(TASK TO COMPLETE): Please show every line of the items below that contains the word "width", copying each one in full.

== MATERIAL PROVIDED

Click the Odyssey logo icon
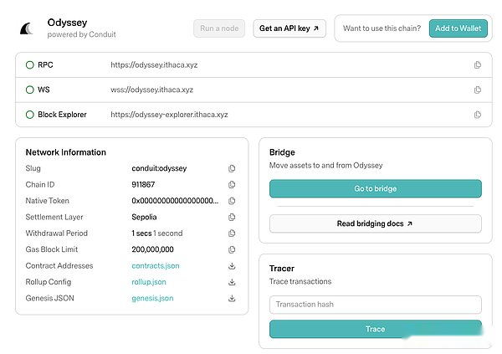The image size is (502, 354). (27, 29)
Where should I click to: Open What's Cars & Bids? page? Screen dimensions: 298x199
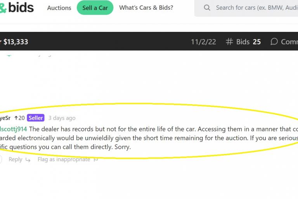click(x=146, y=8)
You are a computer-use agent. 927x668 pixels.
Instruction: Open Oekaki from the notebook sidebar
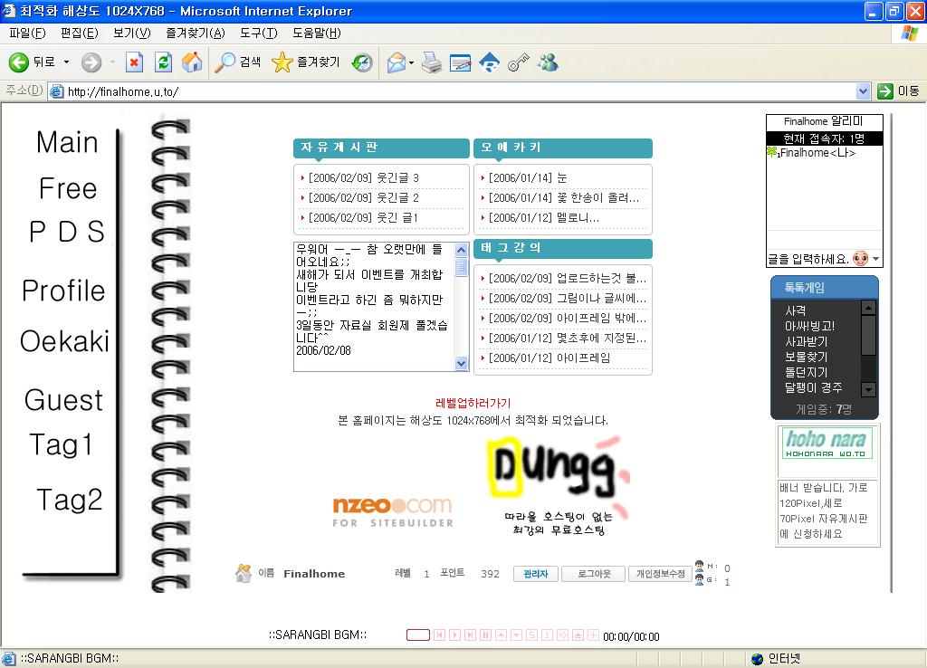coord(64,341)
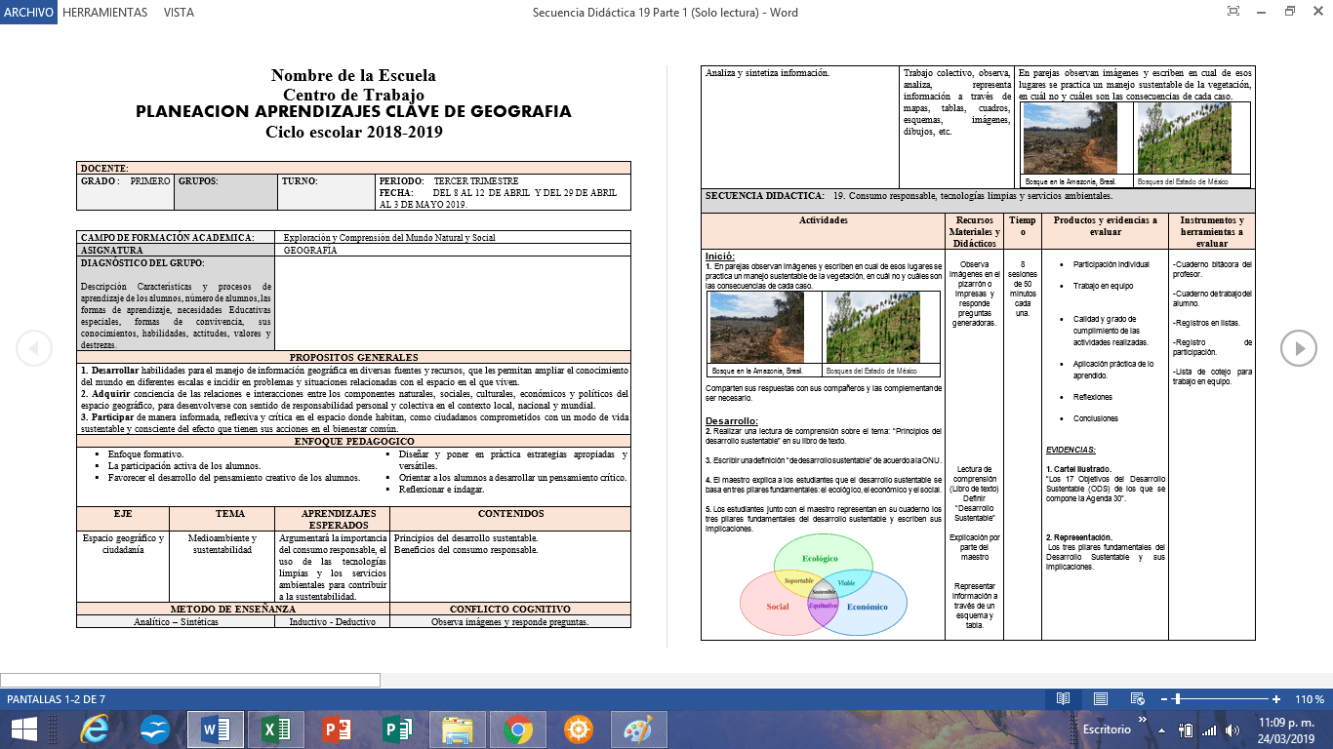Launch Google Chrome from the taskbar
This screenshot has width=1333, height=749.
(517, 729)
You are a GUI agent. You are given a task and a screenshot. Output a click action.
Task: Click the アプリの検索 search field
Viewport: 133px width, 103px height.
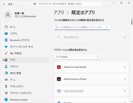tap(77, 57)
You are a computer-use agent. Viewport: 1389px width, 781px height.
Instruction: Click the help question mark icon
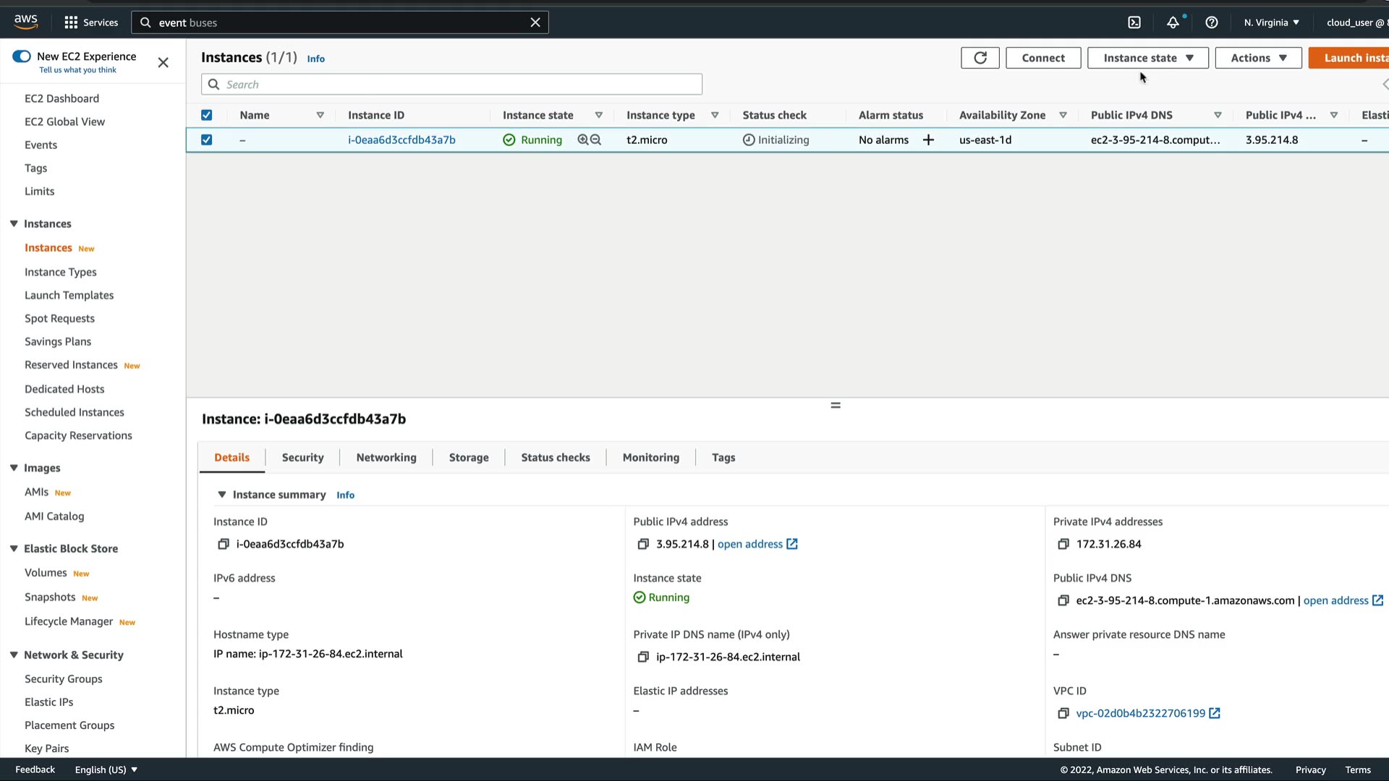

====

(WRITTEN SOLUTION):
This screenshot has width=1333, height=749.
Viewport: 133px width, 103px height.
You are a computer-use agent. Viewport: 1389px width, 781px height.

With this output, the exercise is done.